Besides that, the vices of
Christendom have to be taken into account if a comparison is to be fairly
made. This is an aspect of the matter which the educated men of
non-Christian lands are pressing home upon us with increasing insistence.
They see Christendom with its drunkenness and prostitution, its white
slave trade, its war spirit, its mad race for riches and pleasure, and it
stands condemned in their sight. A recent writer says of the Chinese,
"They are not conscious of any moral superiority in Western civilisation.
They know the Cowgate and Broomielaw, Princes Street and Sauchiehall
Street, and these things are not found in China, except, perhaps, where
Westerners or Western industry have appeared. They meet some moral
temptations in Scotland in a form more difficult to overcome than in
China. That part of our life which we have been most nearly successful in
making Christian—our homes—they are seldom or never allowed to see."
Similarly, in many a quiet African village, decent heathen parents
bitterly deplore the degradation and corruption of their sons and
daughters in the mining cities. It may be taken, then, that throughout the
heathen world the moral superiority of Christendom is seriously
challenged, and the question is defiantly put, "What have you to teach us,
and wherein have you the better of us, except it be in the control of
material forces and the applications of science ?
We are not concerned to
deny these charges, nor do we hold a brief for the defence of Western
civilisation. Comparisons are invidious, and it may be freely granted that
there are sins and vices of Christendom which may put us all to shame. It
may even be granted that, as the corruption of the best is always the
worst, so the vices of Christendom may be more ingenious, more
thoroughgoing, more diabolically organised than those of heathenism. Human
nature is corrupt in all lands, and, but for the saving and restraining
grace of God, will bring forth everywhere the same evil fruit.
These considerations,
however, are really beside the point. The vital element of difference
between Christendom and the heathen world lies in this, that in the former
the powerful leaven of the Gospel is at work. As a consequence, public
opinion is largely on the side of Christian morality, the forces of
resistance to evil are alert and vigorous, the standards of life and
conduct are elevated, and, in general, the Christian ideals of law and
order, peace and sobriety, truth and honour, civic justice and universal
brotherhood, are in the ascendant, and are working steadily towards a
beneficent goal. In the heathen world almost the reverse is true.
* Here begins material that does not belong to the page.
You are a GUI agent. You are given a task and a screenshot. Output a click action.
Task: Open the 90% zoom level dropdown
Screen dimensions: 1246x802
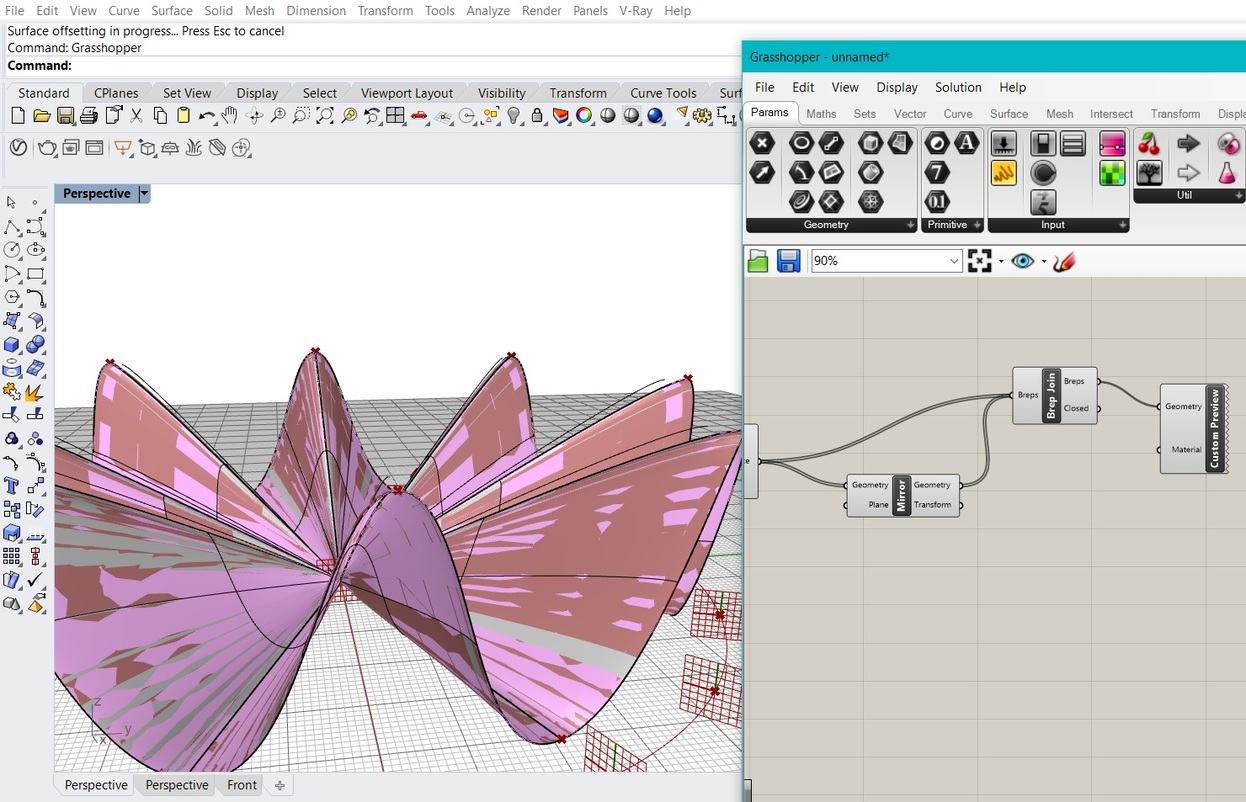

There is
not the same public opinion to keep evil in restraint, there is not the
same aspiration after betterment, but, on the contrary, a vast moral
paralysis which leads to a dull content with things as they are, however
gross the state of things may be. In Christendom the Gospel is at war with
vice and wickedness in every form; in heathenism abominable evils are
wrought under the sanction of religion. It is this profaning of religion,
this debasing of the highest, this awful desecration of the holy of
holies, which constitutes the blight of heathenism. It casts its deep
shadow over many lands, wrapping men’s souls in gross darkness till the
very windows of heaven are obscured and the light of life is lost.
II
If we consider somewhat
more in detail the religious and moral condition of the heathen world,
certain vital elements are seen to be lacking, which Christ alone can
supply. First may be noted a knowledge of the true God and of life
eternal. It is not going beyond the facts to speak of the average
heathen man as "having no hope and without God in the world." Doubtless,
even the lowest races have some conception of a divine Power over all, but
the conception is so dim, and that Power so remote, that in actual
practice it becomes negligible, and the worshipper’s immediate concern,
instead of being with this Power, is with his local or tribal gods, and
those fearsome spirits that haunt his home and beset his path. This is
equally true of the millions of India and China as of the lowest tribes of
darkest Africa. Any real conception of the Fatherhood of God such as sheds
a radiance over all Christian thought, any idea of man as the son of God
and the object of redeeming love such as ennobles Christian life, may be
said to be entirely lacking in heathenism. When the border line is
crossed, it is as if one left the sunshine and the free air of heaven to
wander in the gloomy depths of some haunted forest where there is no path
to guide the traveller’s steps and none can tell what fearful shapes may
be encountered.
It is this grim, unearthly
power of superstition which has given birth to all those rites of heathen
worship which seem so shocking to the Christian conscience. It is not the
sheer, unprovoked wickedness of the people which has produced these rites.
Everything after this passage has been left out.